= Made Katib =

Malaysian Anglican bishop (1942–2013)

Datuk Made anak Katib (23 January 1942 – 23 January 2013) was a Malaysian former Anglican Bishop of the Diocese of Kuching. He held the position from 1996 until 2007.

An ethnic Biatah Bidayuh, he was the first Bishop of the diocese to emerge from the Bidayuh Dayak community.

==Early life and education==
Born to the family of the late Katib anak Nanja and the late Nyang anak Janggok in Senah Negeri (what is now Kampung Annah Rais), Kuching, Sarawak, the former bishop was a British-trained priest who hailed from Padawan, Kuching.

Before being ordained as a priest, the late Made studied at the University of Leeds, in Yorkshire, England. He took a general degree with three core subjects – English, history and bible knowledge and graduated in 1966.

Following his graduation, he furthered his priesthood studies at College of the Resurrection at Mirfield in 1966. In 1968, he sat for his General Ordination Examination – which all British-trained priests were required to obtain.

==Ministry==
The late Made started his ministry as a deacon on 22 September 1968 and a year later was ordained as a priest by the Diocese of Kuching's first indigenous bishop, the late Rt Revd Datuk Basil Temenggong. During his time as a priest, he served in many places in Sarawak before being promoted to Bishop.

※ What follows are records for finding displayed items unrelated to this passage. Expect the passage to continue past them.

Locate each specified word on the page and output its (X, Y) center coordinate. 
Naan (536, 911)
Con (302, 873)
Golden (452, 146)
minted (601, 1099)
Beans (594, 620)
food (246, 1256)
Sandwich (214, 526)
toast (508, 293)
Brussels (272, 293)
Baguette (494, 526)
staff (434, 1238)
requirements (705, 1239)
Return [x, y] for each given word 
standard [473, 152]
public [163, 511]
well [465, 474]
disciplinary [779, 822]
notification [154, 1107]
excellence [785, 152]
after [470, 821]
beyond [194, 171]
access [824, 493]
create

He was enthroned as the 12th Bishop of the Anglican Diocese of Kuching on 20 November 1995, succeeding John Leong Chee Yun. The late Made retired from the ministry on 23 January 2007, which was also his 65th birthday.

He dedicated 38 years of his life to the ministry. For his service and contributions to the Church and state over the years, he was conferred honours by the state government with the medals decorated such as Pingat Terpuji Jubli Perak (1988) and Pegawai Bintang Sarawak (1994), both awarded by Tun Ahmad Zaidi Adruce (b. 1926 – d. 2000) and conferred a Datukship or honorific knighthood granted with the title Panglima Gemilang Bintang Kenyalang (2002) which carries the Malaysian title of "Datuk", awarded by Tun Abang Muhammad Salahuddin Abang Barieng (b. 1921 – d. 2022) on his 81st birthday in that year.

==Death==
Made died on 6 pm local time, at the Sarawak General Hospital on his 71st birthday. He is survived by his wife Datin Matilda Thomas Ng and daughter Elvina Mary.